Başbakan karar veriyor;

•Ataşehir Finans Merkezi haline getiriliyor,

•Ataşehir’e tasarımı çağ dışı büyük bir cami yapılıyor,

•İstanbul Boğazı’na 3. Köprü yapılıyor,

•Çılgın Proje olarak “Kanal İstanbul” işine girişiliyor,

•İstanbul’da biri Avrupa, öteki Anadolu yakasında birer milyon nüfuslu şehirler için hazırlık yapılıyor,

•Marmaray bitirilemezken, lastik tekerlekli araçlar için Avrasya Tüneli ve Sur dışı otoyol gündeme geliyor,

•Taksim Meydanı plansız olarak ele alınıyor; Taksim Gezisi yok edilerek vaktiyle var olan kışlaya benzer bir bina yeniden yapılmak isteniyor,

•Çamlıca’da İstanbul’un simgesi olacağı söylenen en az 6 minareli(!), dev boyutlu bir cami yapılması için çalışılıyor,

•Haydarpaşa ve Galataport, rant projelerine dönüştürülmek isteniyor.

Şehrin planlayıcısı ve yöneticisi konumunda olması gereken Belediye, Başbakan’ın buyruklarının uygulayıcısı konumunda.

Buna karşılık Avrupa ne yapıyor?.. Önemli şehirler için geniş uzman kadrolarıyla geleceğe dönük bütünleşik planlar ortaya konuyor ve STK’ların da katılımıyla kamuoyunda yoğun tartışmaya açılıyor.

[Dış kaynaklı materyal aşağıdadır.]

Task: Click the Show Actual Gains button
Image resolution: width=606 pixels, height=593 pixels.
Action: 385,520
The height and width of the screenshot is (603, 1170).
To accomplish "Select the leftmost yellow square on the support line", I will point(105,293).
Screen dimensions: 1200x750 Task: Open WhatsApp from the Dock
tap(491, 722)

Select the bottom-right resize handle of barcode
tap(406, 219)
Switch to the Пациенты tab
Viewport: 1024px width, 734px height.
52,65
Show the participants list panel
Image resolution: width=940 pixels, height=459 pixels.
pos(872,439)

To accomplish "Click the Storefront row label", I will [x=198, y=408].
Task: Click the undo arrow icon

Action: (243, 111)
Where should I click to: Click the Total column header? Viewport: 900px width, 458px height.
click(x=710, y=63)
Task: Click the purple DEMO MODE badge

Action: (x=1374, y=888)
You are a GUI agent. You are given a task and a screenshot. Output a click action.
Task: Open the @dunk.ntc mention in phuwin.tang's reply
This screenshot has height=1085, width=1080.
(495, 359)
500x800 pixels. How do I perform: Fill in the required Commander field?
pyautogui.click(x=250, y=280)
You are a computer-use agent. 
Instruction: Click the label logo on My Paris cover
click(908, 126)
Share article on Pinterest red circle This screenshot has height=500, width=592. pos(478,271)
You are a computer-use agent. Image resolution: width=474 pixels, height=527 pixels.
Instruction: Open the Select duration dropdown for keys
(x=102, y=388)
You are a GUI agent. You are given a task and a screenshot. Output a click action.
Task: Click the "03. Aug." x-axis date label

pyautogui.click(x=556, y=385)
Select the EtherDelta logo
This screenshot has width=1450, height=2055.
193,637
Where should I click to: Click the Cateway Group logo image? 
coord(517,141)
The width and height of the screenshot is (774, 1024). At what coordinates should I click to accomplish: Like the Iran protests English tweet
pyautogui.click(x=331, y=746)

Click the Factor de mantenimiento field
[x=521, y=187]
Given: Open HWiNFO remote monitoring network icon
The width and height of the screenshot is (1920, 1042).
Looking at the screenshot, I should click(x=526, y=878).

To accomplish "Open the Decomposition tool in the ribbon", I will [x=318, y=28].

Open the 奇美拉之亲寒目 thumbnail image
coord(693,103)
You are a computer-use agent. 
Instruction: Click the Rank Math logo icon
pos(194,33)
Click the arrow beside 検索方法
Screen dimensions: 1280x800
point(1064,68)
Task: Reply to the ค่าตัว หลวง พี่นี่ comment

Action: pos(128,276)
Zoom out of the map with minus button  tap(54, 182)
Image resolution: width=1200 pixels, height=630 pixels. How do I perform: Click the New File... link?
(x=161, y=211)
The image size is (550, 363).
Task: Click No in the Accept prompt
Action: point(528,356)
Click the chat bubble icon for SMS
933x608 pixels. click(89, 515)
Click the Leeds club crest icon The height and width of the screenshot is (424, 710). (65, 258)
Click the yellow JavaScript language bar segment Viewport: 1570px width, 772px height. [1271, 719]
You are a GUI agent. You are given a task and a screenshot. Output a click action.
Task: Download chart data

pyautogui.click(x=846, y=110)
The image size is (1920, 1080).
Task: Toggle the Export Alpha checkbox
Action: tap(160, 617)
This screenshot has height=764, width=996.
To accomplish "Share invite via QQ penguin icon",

Paris için Cumhurbaşkanı Sarkozy tarafından 2050 yılı hedefli “Büyük Paris” planlaması yarışmaya açılmıştı. New York Belediye Başkanı NY City Kıyı Planı 2020 vizyonunu açıklamıştı; plan şehrin 835 km’ lik kıyı şeridini kapsıyor. Daha sonra Hollanda’ da Amsterdam 2040 Planı açıklandı. Rusya’da ve başka yerlerde de bu anlamda örnekler var.

İstanbul için bunlara benzer herhangi bir çalışma yok. Aslında öncelikle yapılması gereken bu olmalı.